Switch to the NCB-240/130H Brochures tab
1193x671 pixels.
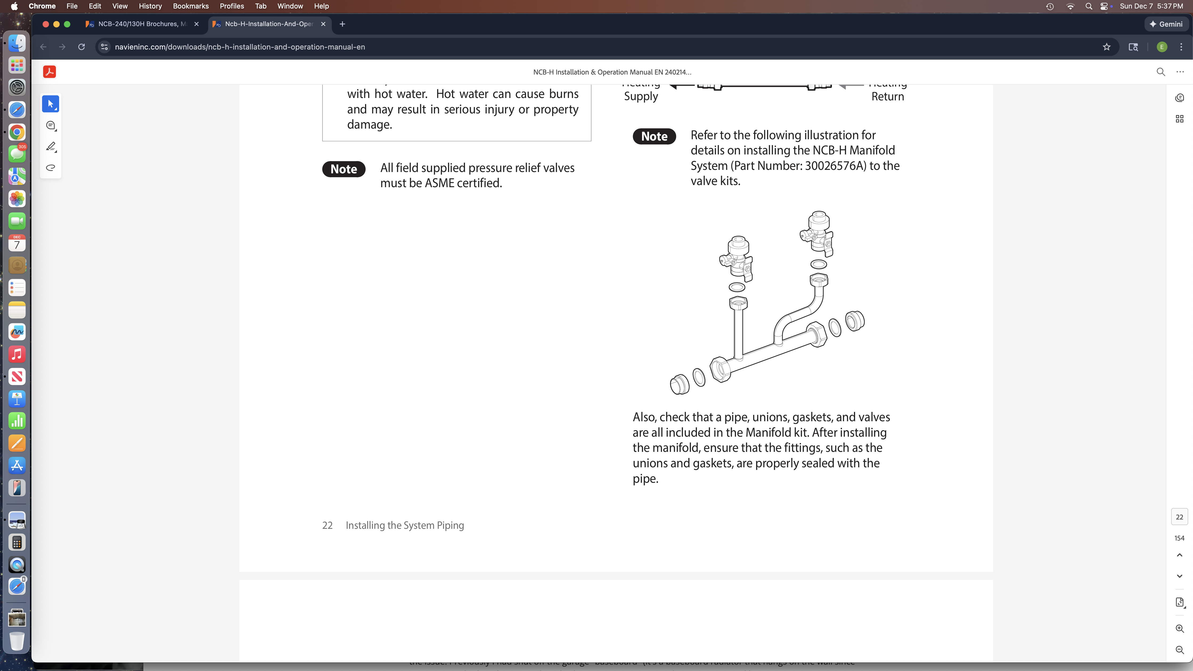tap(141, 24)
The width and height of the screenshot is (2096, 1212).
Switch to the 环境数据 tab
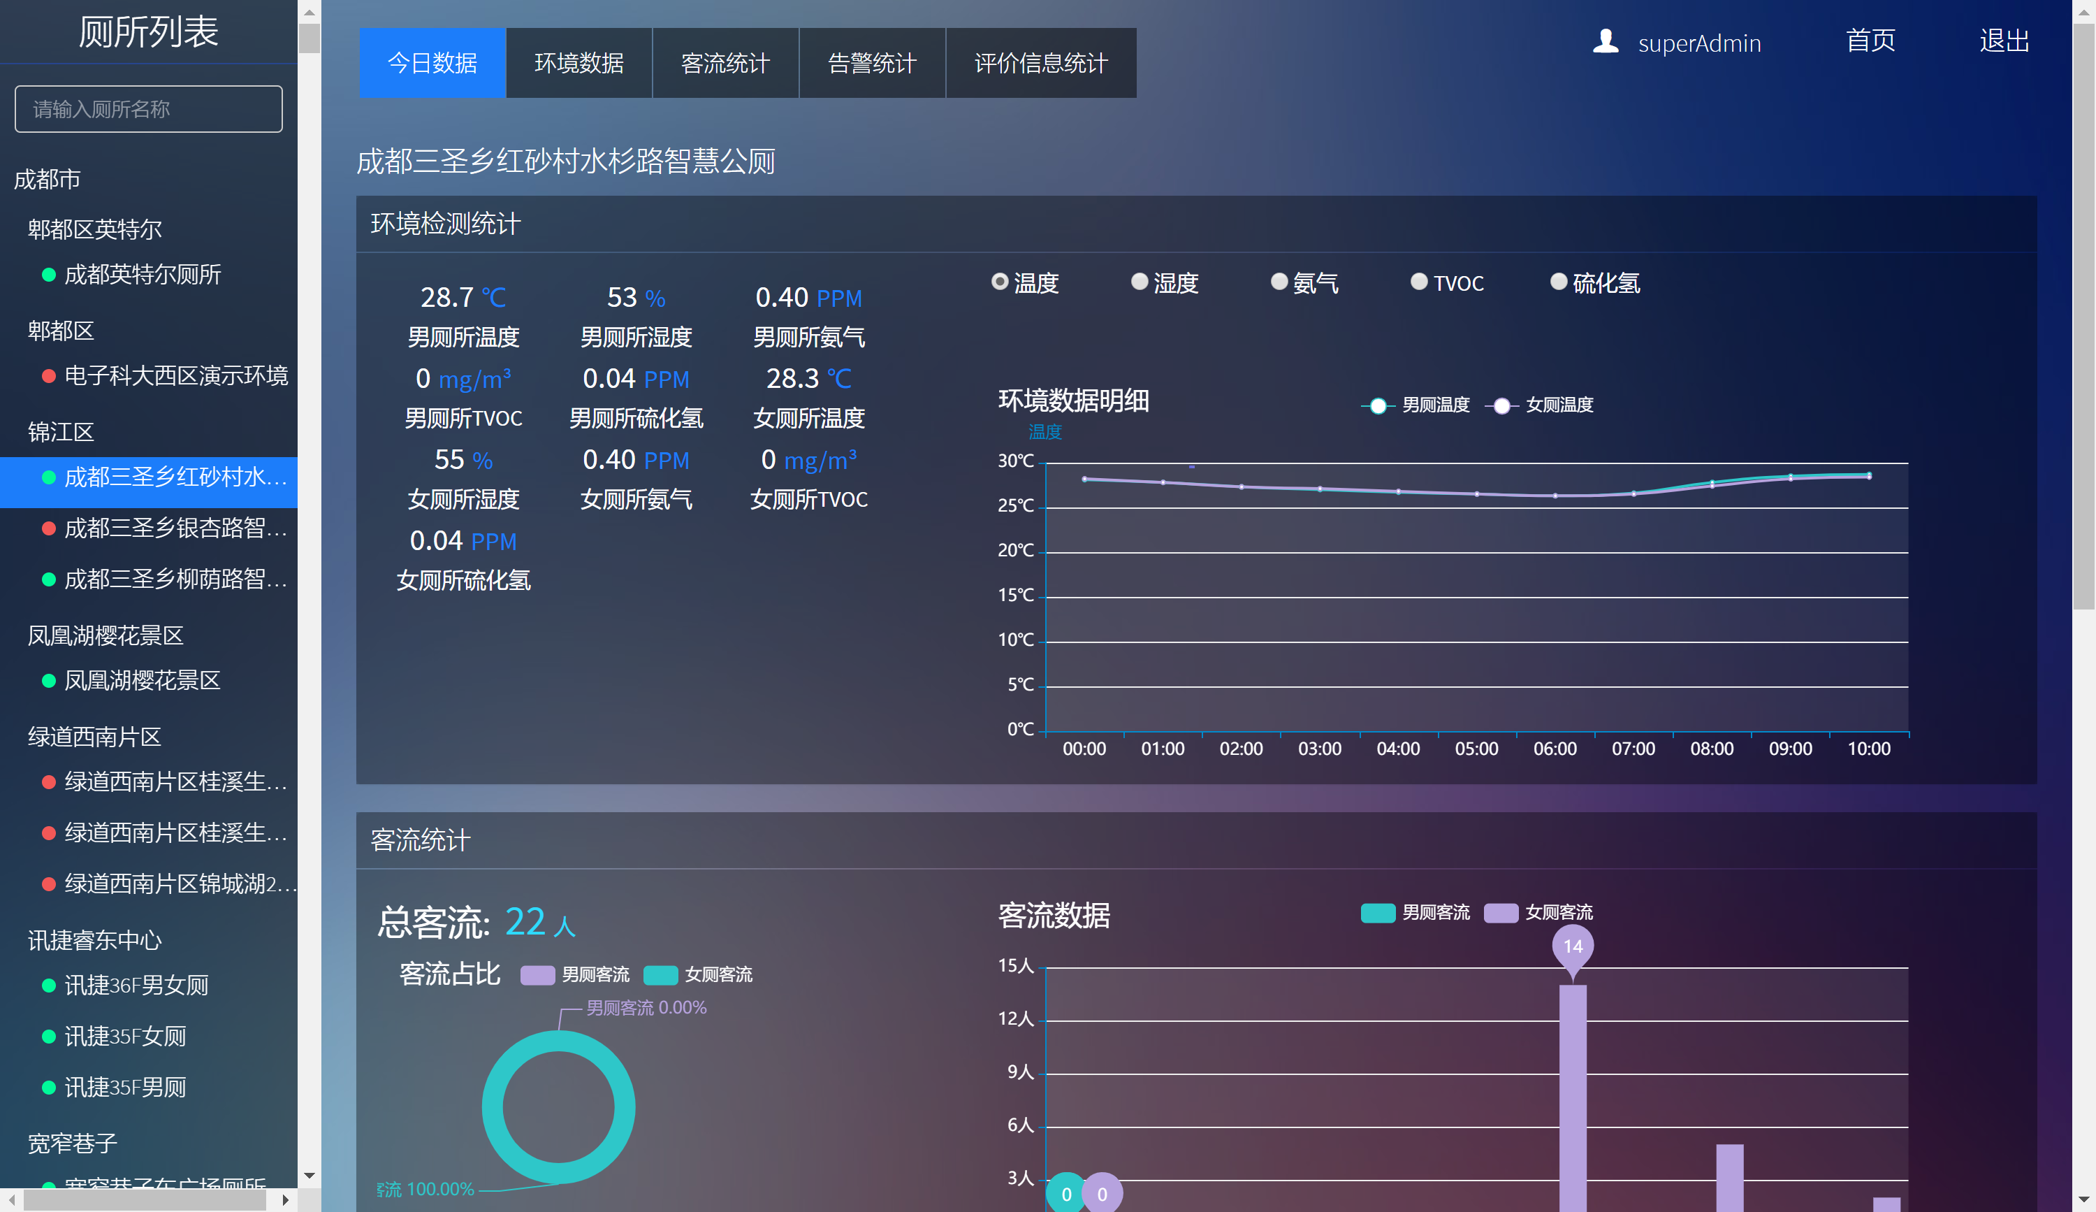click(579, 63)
==
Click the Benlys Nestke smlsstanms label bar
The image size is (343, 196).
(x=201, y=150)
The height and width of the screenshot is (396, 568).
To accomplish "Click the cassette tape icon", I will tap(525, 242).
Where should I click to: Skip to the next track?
...
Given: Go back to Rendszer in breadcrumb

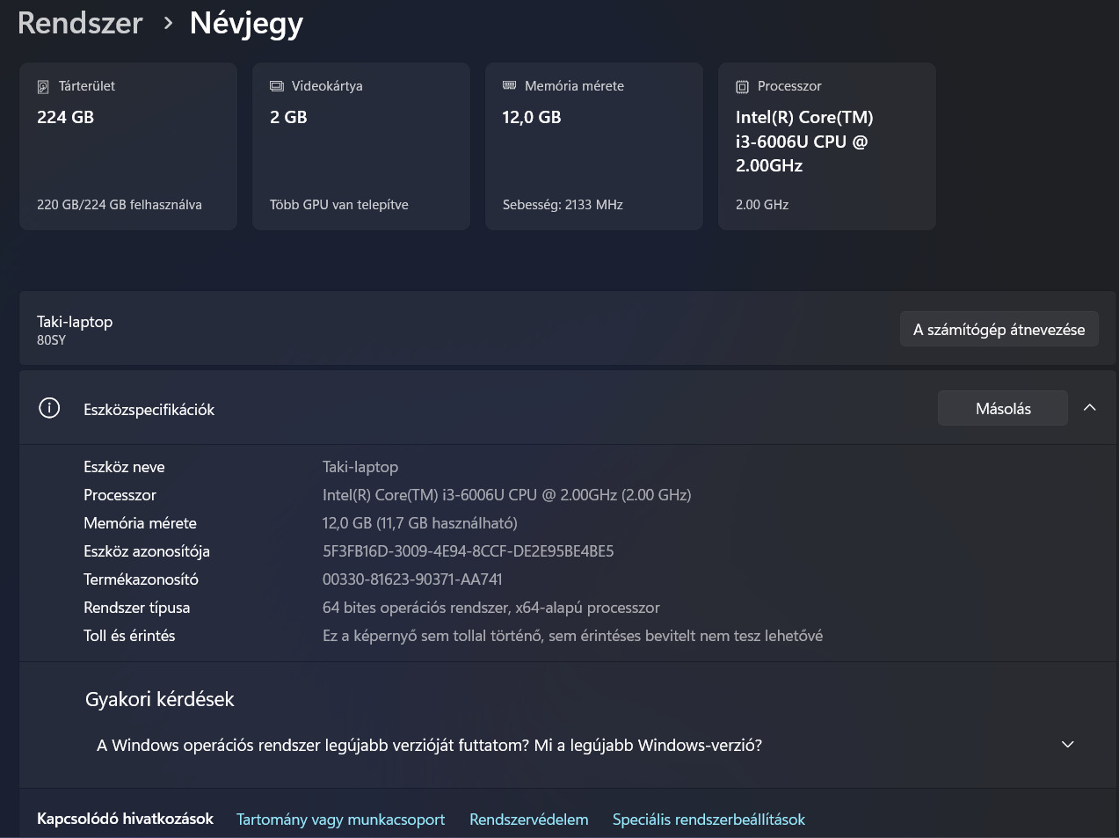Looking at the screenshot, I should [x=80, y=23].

§ Required work
Extract the lines from the data above, starting with the line that contains "The height and" and going on through the line that contains "Where should I", and reproduce them word for word.

§ Result for this exercise
The height and width of the screenshot is (396, 568).
To accomplish "Click the cassette tape icon", I will tap(525, 242).
Where should I click to: Skip to the next track?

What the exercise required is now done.